3. Dan Hawkins, former Boise State and Colorado head coach

Bleymaier could tap into his Boise State roots were he to consider Hawkins for the San Jose State job. Granted, he bombed significantly in Boulder, but was a major success at Boise State as the coach who brought them to the cusp of being a national powerhouse before successor Chris Petersen made the Broncos a BCS-buster. At Boise State he was 53-11 and had a 31-game winning streak in the WAC. His past mid-major success might be enough to warrant consideration at San Jose State. Hawkins is currently a studio analyst for ESPN and as a California native would probably like the situation in San Jose for a coaching return.
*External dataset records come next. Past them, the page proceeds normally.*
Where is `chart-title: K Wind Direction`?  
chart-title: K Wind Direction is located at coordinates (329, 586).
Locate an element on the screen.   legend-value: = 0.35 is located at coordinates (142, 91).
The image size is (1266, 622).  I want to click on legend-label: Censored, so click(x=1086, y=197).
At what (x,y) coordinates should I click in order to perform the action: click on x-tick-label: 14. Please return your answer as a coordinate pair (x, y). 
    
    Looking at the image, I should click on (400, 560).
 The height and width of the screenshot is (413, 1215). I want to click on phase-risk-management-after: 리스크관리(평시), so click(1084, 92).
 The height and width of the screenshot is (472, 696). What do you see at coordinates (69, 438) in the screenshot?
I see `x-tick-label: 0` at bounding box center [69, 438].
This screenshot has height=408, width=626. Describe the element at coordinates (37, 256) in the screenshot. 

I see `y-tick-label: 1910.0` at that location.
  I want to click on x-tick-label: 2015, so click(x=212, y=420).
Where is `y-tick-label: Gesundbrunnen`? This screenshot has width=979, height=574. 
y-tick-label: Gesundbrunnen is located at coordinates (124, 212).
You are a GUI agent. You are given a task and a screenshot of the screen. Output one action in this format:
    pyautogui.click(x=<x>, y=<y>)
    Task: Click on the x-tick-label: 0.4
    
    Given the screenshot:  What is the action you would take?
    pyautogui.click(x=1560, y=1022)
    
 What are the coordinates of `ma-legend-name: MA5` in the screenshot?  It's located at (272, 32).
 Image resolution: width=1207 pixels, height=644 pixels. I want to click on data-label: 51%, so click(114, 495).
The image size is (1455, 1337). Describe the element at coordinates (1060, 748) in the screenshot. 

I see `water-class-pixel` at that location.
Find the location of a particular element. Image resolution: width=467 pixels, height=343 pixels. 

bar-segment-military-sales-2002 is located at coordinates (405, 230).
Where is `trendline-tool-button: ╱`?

4. Justin Wilcox, Washington Defensive Coordinator

A former assistant coach at Boise State, Wilcox may be out of San Jose State’s price range (he is believed to be making around $800,000 a year at UW) but an inquiry wouldn’t hurt. Wilcox is considered a hot commodity in coaching circles and believed to be looking to make the jump to a head coaching position at some point, having already served as a defensive coordinator at Boise, Tennessee and currently for the Huskies. He would probably make a great short-term hire and continue the Spartans’ momentum past 2012, but almost assuredly would leave the Spartans with another coaching search a few years down the line after more Pac-12 or SEC schools start their next round of firings.

5. Tyrone Willingham

Sure, another coach who basically tanked at Pac-12 program (Washington) but he also had success at college football’s highest level. While he had a decent run at Notre Dame before one of the more controversial firings in recent memory, Willingham had the most wins at Stanford since John Ralston (44) and took them to the Rose Bowl in 1999, a feat even Jim Harbaugh couldn’t match while on The Farm. Based off his last coaching stint, you could conclude that he’s well past his prime. But Willingham has already found success coaching in the South Bay, and still resides there, meaning if interested he would probably be in it for the longhaul.

6. Pat Hill, former Fresno State coach

Hill probably wouldn’t be high on most fans list, and not just because he’s the former head man of the rival Bulldogs. After 15 years in Fresno, his stint there produced plenty of wins but only one conference championship, as Hill was never able to best Boise State once they rose to prominence. In fact, it was Boise State that spoiled Fresno State’s attempts at being the first ever BCS-buster in 2001, when the Broncos rolled into Bulldog Stadium and defeated then #8 Fresno State. While Hill had just a 4-7 record in bowl games, he also recorded 17 wins over BCS-conference opponents. At 60 years of age and currently on the Atlanta Falcons’ coaching staff, he would probably make a good long term fit, though if Hill wants to surpass the success he had in Fresno he would be better off dropping his “anyone, anywhere, anytime” mantra that often left his Bulldog squads broken and beaten late in the season.